Before we move on to learning about the upcoming Stellar Gain Cell DAC’s unique volume control I’ve been asked to touch upon a few outlier technologies to control level.
We’ve been learning the importance of level controls. They are the single most difficult design challenge in a preamplifier when sonics matter.
In most volume controls (but not all as we shall see in Stellar’s Gain Cell DAC) we use resistors to divide the signal. The quality of that resistor, as well as the mechanism that controls its value (a pot’s wiper or an attenuator’s switch) determines how good or bad it sounds.
In nearly all cases resistors have fixed values. Even a pot, known as a variable resistor, is actually fixed at one resistance value. For example, a 10K pot is a fixed value resistor. It becomes variable by rubbing a metal contact up and down its surface, picking off points of different resistance. Its overall value remains constant.
A rather unique resistor that we have yet to discuss is the opposite—a truly variable resistor. Known as an LDR (Light Dependent Resistor), this device has no fixed value. As its name implies, the value of its resistance is dependent on the amount of light applied to its surface. LDRs (or photoresistors) may sound exotic, but chances are excellent you have several in your home. These devices are used in all manner of consumer products: automatic lights, camera light meters, clock radios, alarm devices (as the detector for a light beam), night lights, outdoor clocks, solar street lamps and solar road studs, etc.
Crafted from an increasingly banned substance, cadmium sulfide (it is the cadmium that is being banned), these photoresistors can also be used in a volume control. It’s easy to imagine how.
Place an LDR in series with your musical signal. In the darkness you would hear no music because LDRs exhibit very high resistance without light. Shine a light on the cadmium cell and resistance decreases, from several megaOhm to a few hundred, depending on the light’s intensity. As resistance decreases, music flows through.

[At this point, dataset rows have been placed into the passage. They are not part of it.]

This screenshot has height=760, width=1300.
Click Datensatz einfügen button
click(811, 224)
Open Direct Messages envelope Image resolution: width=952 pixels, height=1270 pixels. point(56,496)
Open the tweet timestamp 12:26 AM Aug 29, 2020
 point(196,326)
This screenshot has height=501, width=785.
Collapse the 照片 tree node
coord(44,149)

This is a rather clever solution to our problem of building good sounding volume controls. Instead of suffering the imperfections of the pot, or the complexity of the stepped attenuator, a simple LDR and a lightbulb solve the problem.
Unfortunately, like all things in engineering, it’s never quite so simple. There are two main problems with LDR attenuators: the audio performance of the cell itself and variability.

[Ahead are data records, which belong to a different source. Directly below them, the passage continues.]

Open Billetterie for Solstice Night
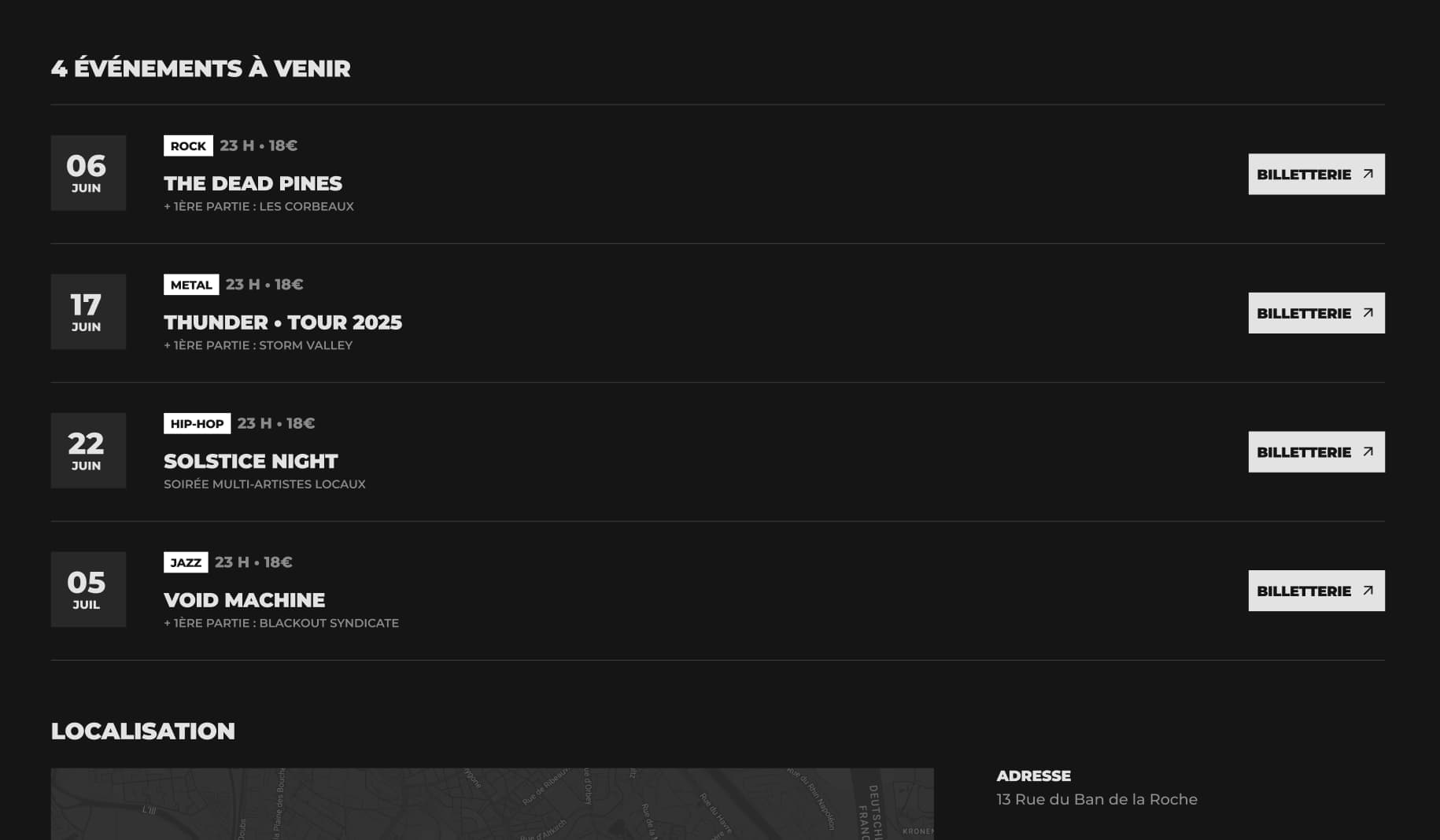Viewport: 1440px width, 840px height. coord(1316,451)
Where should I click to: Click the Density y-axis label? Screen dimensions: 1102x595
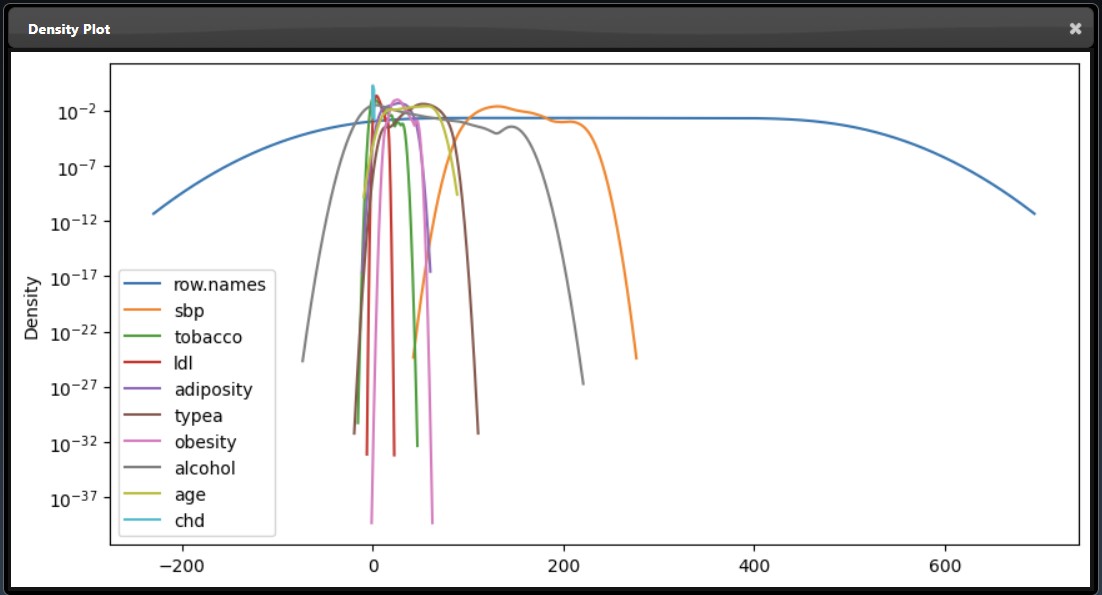(32, 307)
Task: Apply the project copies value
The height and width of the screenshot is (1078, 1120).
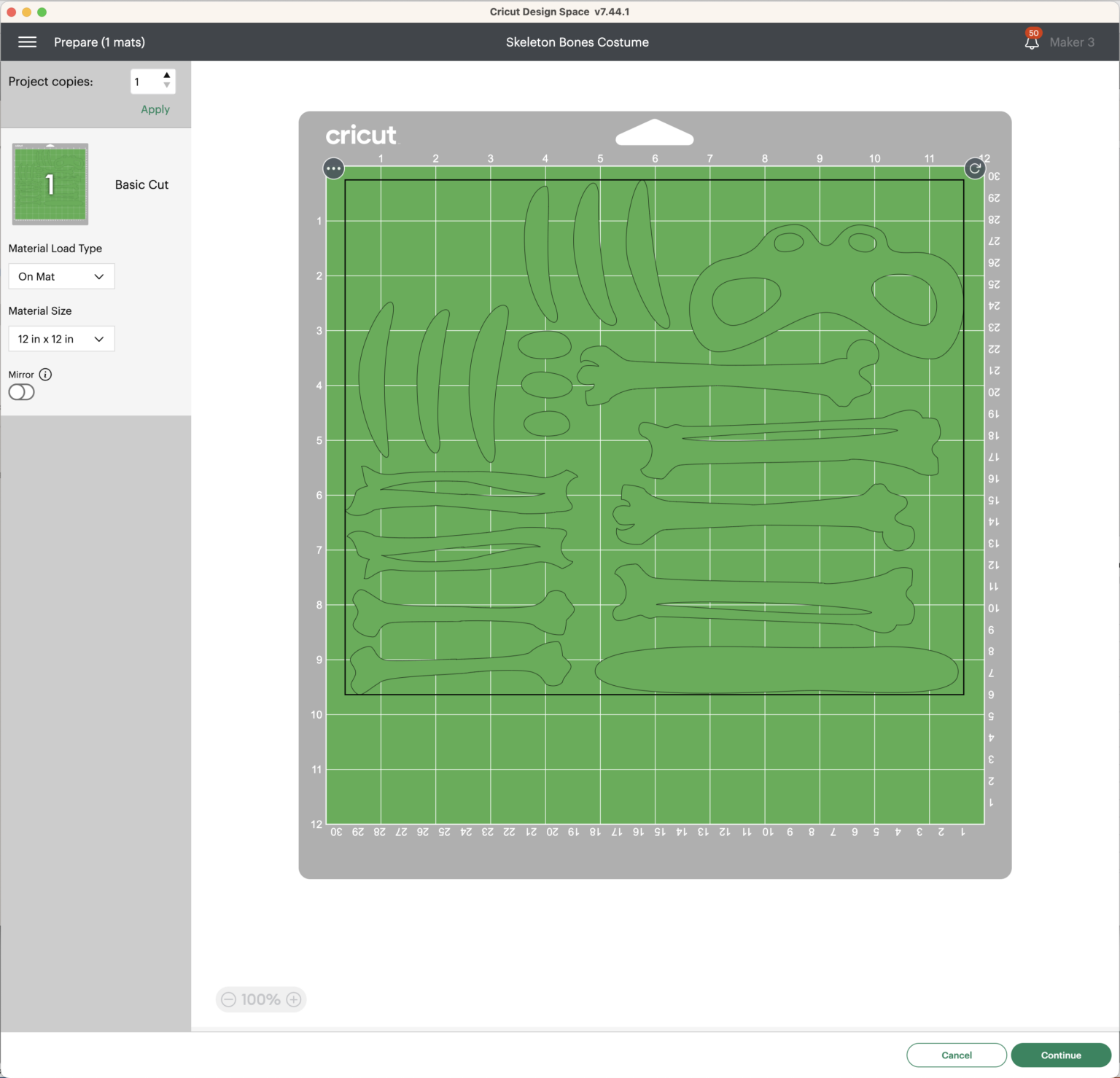Action: 155,109
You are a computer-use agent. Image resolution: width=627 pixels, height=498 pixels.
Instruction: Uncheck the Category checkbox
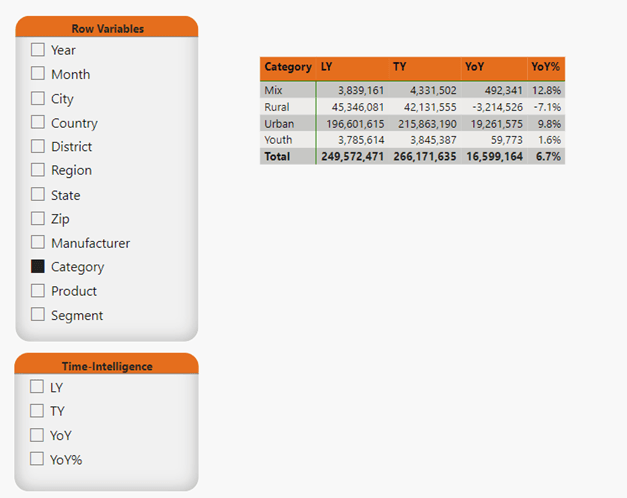pyautogui.click(x=38, y=267)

With respect to performance, all photoresistors have a sound to them regardless of materials: cadmium sulphide, Lead sulphide, indium antimonide, Ge:Cu photoconductors. This “sound” as we have seen in past posts isn’t beneficial. What we hear is molested audio. No volume element makes music better. They can only damage what’s there. The goal of the engineer is to do as little harm as possible. For my money, LDRs are not as good as the best resistors.
Variability is perhaps their biggest challenge. No two cells provide the same resistance for a given light output. Worse, even the same cells vary with temperature and other environmental impacts. Imagine the difficulty of building a stereo volume control that uses two cells. Tracking the channel-to-channel volume within tight standards, like 0.1dB (which is our own), is a tricky feat that gets even more difficult in a balanced volume attenuator where 4 cells are needed to track each other to the same standards.
There are a few companies successfully implementing LDR volume controls.
It’s a unique path, but one advantageous for its uniqueness more than its contribution to the betterment of high end audio performance.